La verdad es que no sé qué habrá sido de ese Atogo por el que corrí por última vez hace 16 años. Cuántas anécdotas en uno de mis tramos preferidos de siempre. Esa especie de montaña rusa donde siempre que llegabas a meta te sabía a poco aunque, a la misma vez, te daban ganas de besar el suelo precisamente por eso, porque habías llegado.

Las cortadas por la zona de la bloquera, la zona de la charca que parecía que entrabas en un estadio por la cantidad de afición que se reunía allí, el rasante con la piedrita canalla esperándote en el interior para joderte vivo (una vez y espero que no más), la frenada del túnel, los rasantes llegando a meta retándote a mantenerlo a fondo porque los rivales buenos no iban a levantar.

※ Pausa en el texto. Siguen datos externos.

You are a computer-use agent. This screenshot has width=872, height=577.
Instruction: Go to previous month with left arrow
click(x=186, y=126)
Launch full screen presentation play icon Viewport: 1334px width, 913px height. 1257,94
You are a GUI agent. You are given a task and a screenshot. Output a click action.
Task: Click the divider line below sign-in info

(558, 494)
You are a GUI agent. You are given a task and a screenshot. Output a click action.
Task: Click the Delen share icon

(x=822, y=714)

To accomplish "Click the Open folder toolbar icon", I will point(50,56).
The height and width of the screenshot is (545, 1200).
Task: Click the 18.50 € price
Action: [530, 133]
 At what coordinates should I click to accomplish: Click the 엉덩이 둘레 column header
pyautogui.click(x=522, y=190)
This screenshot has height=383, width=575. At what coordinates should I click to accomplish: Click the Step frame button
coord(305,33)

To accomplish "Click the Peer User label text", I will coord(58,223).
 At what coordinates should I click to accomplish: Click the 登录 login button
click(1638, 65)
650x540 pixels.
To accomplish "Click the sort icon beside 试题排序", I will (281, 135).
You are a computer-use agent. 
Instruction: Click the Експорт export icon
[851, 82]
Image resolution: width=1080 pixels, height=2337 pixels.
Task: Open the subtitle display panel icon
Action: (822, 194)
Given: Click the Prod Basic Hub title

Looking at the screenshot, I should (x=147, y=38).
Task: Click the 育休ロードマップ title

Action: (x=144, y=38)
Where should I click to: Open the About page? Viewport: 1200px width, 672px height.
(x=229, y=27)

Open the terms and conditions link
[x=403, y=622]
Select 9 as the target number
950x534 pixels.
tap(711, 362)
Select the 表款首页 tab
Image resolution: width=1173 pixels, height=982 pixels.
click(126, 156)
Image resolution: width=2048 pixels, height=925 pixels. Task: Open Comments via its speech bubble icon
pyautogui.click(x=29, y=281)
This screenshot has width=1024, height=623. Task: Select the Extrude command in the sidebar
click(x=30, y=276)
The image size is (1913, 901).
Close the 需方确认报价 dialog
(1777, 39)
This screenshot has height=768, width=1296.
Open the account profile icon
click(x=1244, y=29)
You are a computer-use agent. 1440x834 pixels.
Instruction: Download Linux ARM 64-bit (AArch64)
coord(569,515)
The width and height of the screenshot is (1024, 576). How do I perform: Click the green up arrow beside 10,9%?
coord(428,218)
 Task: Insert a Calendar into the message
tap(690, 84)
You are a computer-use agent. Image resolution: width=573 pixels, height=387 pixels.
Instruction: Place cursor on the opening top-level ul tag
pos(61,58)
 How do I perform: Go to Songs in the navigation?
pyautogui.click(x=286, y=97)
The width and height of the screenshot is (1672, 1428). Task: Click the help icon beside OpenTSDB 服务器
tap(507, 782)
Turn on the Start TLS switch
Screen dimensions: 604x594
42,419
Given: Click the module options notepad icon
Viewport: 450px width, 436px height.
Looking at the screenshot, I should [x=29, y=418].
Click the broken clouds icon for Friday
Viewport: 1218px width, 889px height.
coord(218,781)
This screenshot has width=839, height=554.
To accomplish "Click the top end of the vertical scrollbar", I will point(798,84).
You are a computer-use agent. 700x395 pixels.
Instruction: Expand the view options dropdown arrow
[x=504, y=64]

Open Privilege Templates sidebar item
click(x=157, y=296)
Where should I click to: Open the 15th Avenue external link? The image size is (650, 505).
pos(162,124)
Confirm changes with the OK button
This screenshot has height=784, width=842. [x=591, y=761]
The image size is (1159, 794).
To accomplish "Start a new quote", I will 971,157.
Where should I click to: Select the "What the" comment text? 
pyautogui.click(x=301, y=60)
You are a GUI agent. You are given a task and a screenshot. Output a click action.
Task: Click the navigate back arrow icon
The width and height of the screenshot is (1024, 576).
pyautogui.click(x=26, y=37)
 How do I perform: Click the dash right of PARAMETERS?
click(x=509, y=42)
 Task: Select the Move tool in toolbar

Anécdotas como casi levantar a un fotógrafo pal aire en una cortada un tanto radical que metimos en una izquierda. Recuerdo ver el objetivo cada vez más cerca y el pobre hombre saltando hacia atrás cuando vio que le iba a hacer un McRae en toda regla. Supongo que valoró en esa fracción de segundo que tendría algo de épica que el gran Colin te mandara pal otro barrio, pero que lo hiciera un tal Alberto Monzón con un Yaris de 106 cv, eso no iba a quedar tan bien como epitafio.

Otra anécdota bonita es la que me contó un amigo que estaba viendo en una ocasión el tramo junto a dos pilotos de renombre que no corrían ese día y cuando pasamos los primeros Yaris (era 2002, seríamos Migue Brito, Fran Suárez, Claudio Molina y yo) dijeron literalmente que no debíamos estar muy bien de la cabeza para ir así con aquellos coches jajaja. Me emocionó aquel comentario viniendo de quien venía.
En fin, todo este rollo es para anunciar que dentro de poco más de una semana volveré a correr en Atogo y que, aunque el objetivo es tomarlo como test para seguir probando cosas que me ayuden a coger confianza con el Clio Cup, siempre es un motivo de emoción, alegría y respeto el correr en La Catedral del Automovilismo tinerfeño.